| THE INPUT |
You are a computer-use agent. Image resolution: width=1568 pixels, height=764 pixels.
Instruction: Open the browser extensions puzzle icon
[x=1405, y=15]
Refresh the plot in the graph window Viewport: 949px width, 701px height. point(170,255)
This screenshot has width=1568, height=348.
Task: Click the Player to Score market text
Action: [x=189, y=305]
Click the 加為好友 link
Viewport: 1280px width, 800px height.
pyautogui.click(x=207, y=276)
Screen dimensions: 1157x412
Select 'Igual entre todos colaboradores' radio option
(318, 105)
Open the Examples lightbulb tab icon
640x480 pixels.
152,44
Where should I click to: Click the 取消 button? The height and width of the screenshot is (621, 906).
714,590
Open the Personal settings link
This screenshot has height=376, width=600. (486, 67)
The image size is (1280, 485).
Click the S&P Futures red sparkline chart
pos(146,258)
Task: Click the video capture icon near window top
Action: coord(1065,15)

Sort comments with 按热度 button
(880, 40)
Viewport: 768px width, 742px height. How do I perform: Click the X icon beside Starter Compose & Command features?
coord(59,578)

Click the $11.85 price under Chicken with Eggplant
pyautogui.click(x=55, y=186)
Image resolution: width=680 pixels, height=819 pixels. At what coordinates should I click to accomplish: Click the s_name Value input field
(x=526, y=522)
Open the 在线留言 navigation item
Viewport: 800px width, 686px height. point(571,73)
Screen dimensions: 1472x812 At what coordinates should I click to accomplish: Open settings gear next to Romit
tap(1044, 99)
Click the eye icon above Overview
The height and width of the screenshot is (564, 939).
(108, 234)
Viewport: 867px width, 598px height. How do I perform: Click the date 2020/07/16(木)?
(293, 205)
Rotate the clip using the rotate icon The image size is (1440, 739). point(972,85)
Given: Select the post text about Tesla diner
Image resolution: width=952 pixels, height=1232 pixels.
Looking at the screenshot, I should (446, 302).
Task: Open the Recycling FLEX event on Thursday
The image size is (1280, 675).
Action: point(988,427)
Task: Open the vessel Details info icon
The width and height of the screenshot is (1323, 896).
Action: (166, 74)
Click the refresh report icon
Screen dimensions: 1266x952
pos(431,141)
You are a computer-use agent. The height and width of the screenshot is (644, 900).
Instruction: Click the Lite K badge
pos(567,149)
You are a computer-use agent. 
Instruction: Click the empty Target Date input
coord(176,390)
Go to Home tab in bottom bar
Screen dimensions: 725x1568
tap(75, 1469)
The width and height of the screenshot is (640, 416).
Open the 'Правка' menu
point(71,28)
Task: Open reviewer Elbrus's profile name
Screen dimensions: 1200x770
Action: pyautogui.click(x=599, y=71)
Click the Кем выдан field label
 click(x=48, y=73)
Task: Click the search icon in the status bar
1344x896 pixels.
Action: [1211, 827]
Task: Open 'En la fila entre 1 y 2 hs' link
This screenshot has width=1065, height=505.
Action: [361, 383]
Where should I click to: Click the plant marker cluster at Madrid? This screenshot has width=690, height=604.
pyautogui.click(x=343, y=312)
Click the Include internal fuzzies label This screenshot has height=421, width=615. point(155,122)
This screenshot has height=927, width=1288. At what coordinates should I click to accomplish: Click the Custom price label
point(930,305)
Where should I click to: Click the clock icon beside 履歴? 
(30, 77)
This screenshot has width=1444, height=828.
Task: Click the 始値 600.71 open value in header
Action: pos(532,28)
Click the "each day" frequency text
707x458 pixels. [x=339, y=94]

| EXERCISE DETAILS |
List each line in the listing that contains the string "computer".

| ANSWER BOX |
You are a computer-use agent. Image resolution: width=1568 pixels, height=764 pixels.
You are a computer-use agent. The height and width of the screenshot is (644, 900).
You are a computer-use agent. 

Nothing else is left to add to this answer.